WHAT YOU HAVE TO DO —
Go through the items below and keep only the lines that contain the string "Select". Copy each of those lines unchanged.

INPUT —

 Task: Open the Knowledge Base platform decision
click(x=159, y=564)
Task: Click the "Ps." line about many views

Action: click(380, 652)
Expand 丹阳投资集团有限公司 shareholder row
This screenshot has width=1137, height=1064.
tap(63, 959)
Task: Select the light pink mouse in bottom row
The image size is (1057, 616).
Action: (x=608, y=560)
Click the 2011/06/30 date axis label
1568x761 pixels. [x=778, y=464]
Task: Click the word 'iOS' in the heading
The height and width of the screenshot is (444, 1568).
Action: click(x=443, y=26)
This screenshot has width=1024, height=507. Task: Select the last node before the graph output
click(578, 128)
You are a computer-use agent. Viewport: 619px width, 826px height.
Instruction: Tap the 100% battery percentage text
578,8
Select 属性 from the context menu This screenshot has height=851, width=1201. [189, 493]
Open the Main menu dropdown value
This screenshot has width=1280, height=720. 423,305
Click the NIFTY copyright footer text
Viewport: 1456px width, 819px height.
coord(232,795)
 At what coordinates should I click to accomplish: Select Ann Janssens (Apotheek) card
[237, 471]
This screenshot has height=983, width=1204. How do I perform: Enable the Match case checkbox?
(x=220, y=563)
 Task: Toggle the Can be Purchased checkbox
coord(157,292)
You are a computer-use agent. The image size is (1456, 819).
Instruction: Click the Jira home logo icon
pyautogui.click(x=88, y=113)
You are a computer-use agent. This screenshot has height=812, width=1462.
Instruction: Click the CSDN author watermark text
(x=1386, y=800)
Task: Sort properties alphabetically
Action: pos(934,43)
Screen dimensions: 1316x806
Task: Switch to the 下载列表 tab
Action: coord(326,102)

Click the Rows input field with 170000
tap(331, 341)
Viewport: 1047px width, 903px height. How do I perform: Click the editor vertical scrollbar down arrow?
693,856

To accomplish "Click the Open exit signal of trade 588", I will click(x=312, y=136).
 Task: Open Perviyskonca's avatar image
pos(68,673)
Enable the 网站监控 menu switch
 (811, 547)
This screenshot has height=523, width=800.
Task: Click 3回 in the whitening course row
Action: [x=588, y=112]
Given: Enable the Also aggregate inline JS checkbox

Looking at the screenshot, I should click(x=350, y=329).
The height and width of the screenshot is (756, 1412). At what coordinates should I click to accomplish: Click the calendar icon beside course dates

TASK SOLUTION —
Task: Select the light pink mouse in bottom row
This screenshot has width=1024, height=507. Task: Select the last node before the graph output
Select 属性 from the context menu This screenshot has height=851, width=1201. [189, 493]
 At what coordinates should I click to accomplish: Select Ann Janssens (Apotheek) card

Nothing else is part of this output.